In this ongoing, phase 1/2 study, Dr Awan and his colleagues are testing acalabrutinib in patients with CLL/small lymphocytic leukemia. The study has enrolled multiple cohorts of patients—relapsed/refractory, treatment-naïve, Richter’s transformation/prolymphocytic leukemia, and ibrutinib intolerant.
At this year’s ASH meeting, Dr Awan presented data on the 33 CLL patients who were ibrutinib intolerant. The patients’ median age was 64 (range, 50-82), 61% were male, 97% had an ECOG performance status of 0-1, 52% had Rai stage III-IV, and 31% had bulky disease.
The median number of prior therapies was 4 (range, 2-13), and 91% of patients had ibrutinib as their last therapy. The median duration of prior ibrutinib treatment was 11.5 months (range, 1-62), and the median time from ending ibrutinib to starting acalabrutinib was 47 days (range, 3-331 days).
Treatment and safety
Patients received acalabrutinib at 100 mg twice daily (n=30) or 200 mg daily (n=3) until disease progression or discontinuation for another reason. The patients’ median time on therapy was 12.2 months (range, 0.2-23.6 months).
Nine patients discontinued treatment—3 due to disease progression, 3 due to AEs, 2 due to an increase in BTK C481S mutation frequency in the peripheral blood and central nervous system involvement, and 1 due to physician decision (because the patient had concurrent hemophilia).
The 3 AEs that led to treatment discontinuation were fatal hemorrhagic stroke, fatal fungal infection, and metastatic endometrial cancer. All 3 events were considered unrelated to acalabrutinib.
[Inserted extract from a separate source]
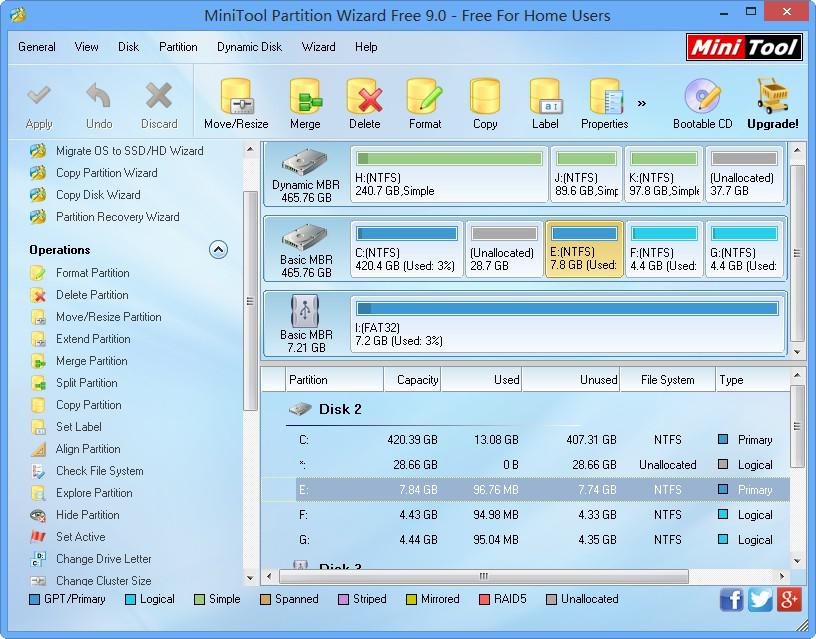
Task: Select the Move/Resize toolbar icon
Action: (x=236, y=100)
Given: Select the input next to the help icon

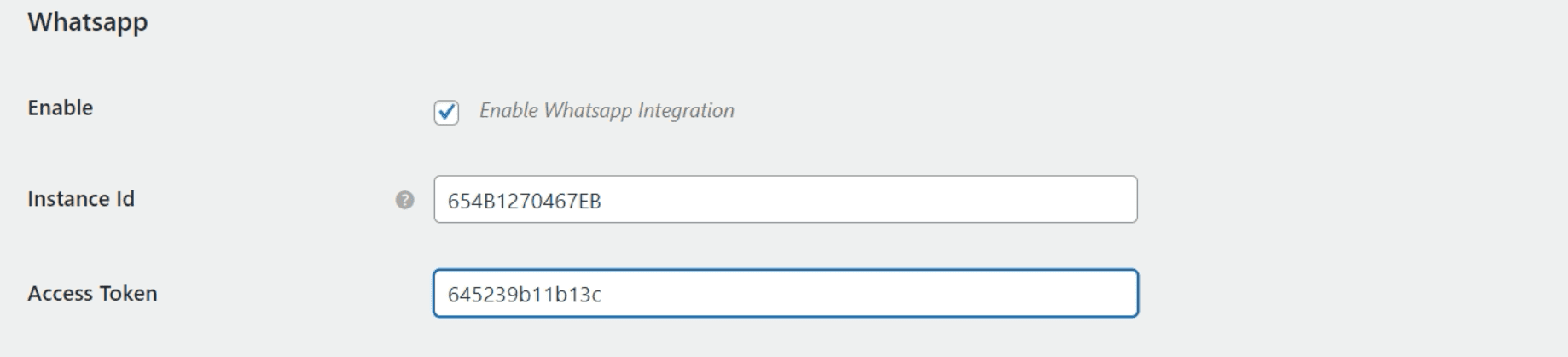Looking at the screenshot, I should [x=785, y=200].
Serious AEs occurred in 11 patients (33%). A serious AE that occurred in more than 1 patient was pneumonia (n=2).
The most common AEs were diarrhea (52%, grade 1-2), headache (39%, grade 1-2), cough (24%, grade 1-2), increased weight (24%, grade 1-2), nausea (21%, grade 1-2), contusion (18%, grade 1-2), ecchymosis (18%, grade 1-2), fatigue (18%, grade 1-2), hypertension (18% overall, 6% ≥ grade 3), pyrexia (18% overall, 3% ≥ grade 3), vomiting (18%, grade 1-2), myalgia (15% overall, 3% ≥ grade 3), rash (15%, grade 1-2), stomatitis (15%, grade 1-2), upper respiratory tract infection (15%, grade 1-2), and urinary tract infection (15%, grade 1-2).
AE recurrence
Twelve patients (36%) had a recurrence of ibrutinib-related AEs—a total of 16 events. Fourteen of these events either decreased in severity or were unchanged with acalabrutinib treatment.
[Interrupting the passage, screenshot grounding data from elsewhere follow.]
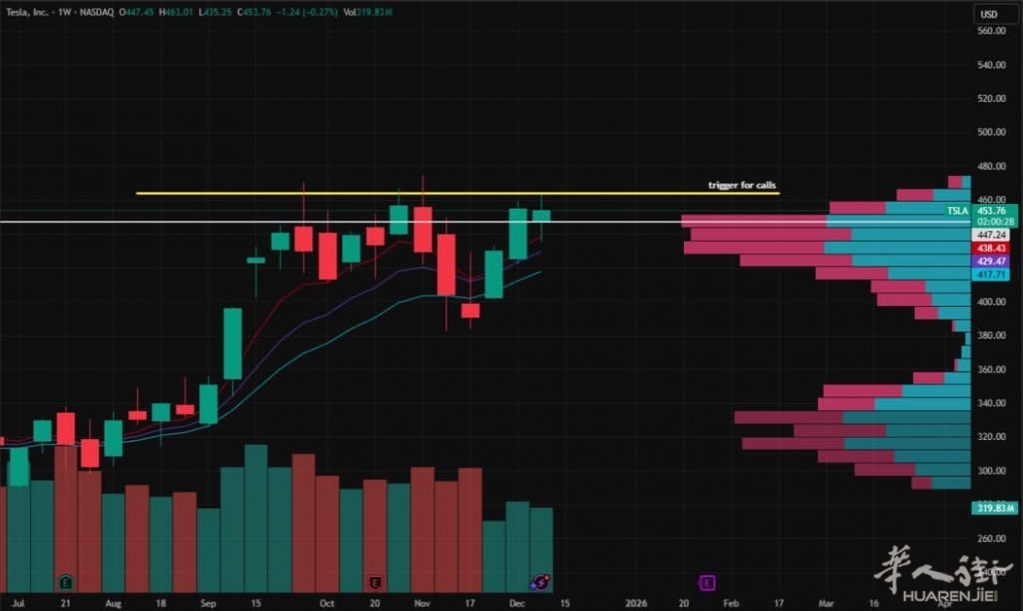Click the purple 429.47 moving average label
Screen dimensions: 1023x611
pos(995,260)
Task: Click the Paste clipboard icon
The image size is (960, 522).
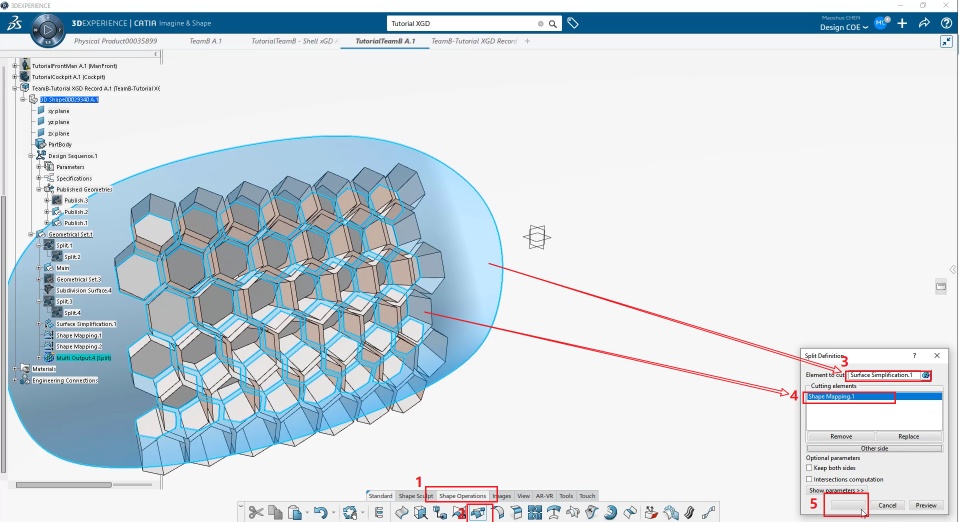Action: [x=295, y=512]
The events without a change in severity were atrial fibrillation (n=1), fatigue (n=1), muscle spasms (n=1), myalgia (n=1), peripheral edema (n=1), panniculitis (n=1), and rash (n=1).
The events that decreased in severity were diarrhea (n=2), arthralgia (n=1), ecchymosis (n=1), fatigue (n=1), panniculitis (n=1), and rash (n=1).
The events that increased in severity were contusion (n=1, grade 1 to 2) and fatigue (n=1, grade 1 to 2).
None of the patients discontinued acalabrutinib due to AE recurrence.
Efficacy
Twenty-nine patients were evaluable for efficacy.
The overall response rate was 79% (n=23). One patient had a complete response (3%), 15 had a partial response (52%), and 7 had a partial response with lymphocytosis (24%). Six patients had stable disease (21%).
The median time to response was 1.9 months. Eighty-one percent of responding patients have a response duration of 12 months or longer.
The median progression-free survival has not been reached.
The research is sponsored by Acerta Pharma.
*Information presented at the meeting differs from the abstract.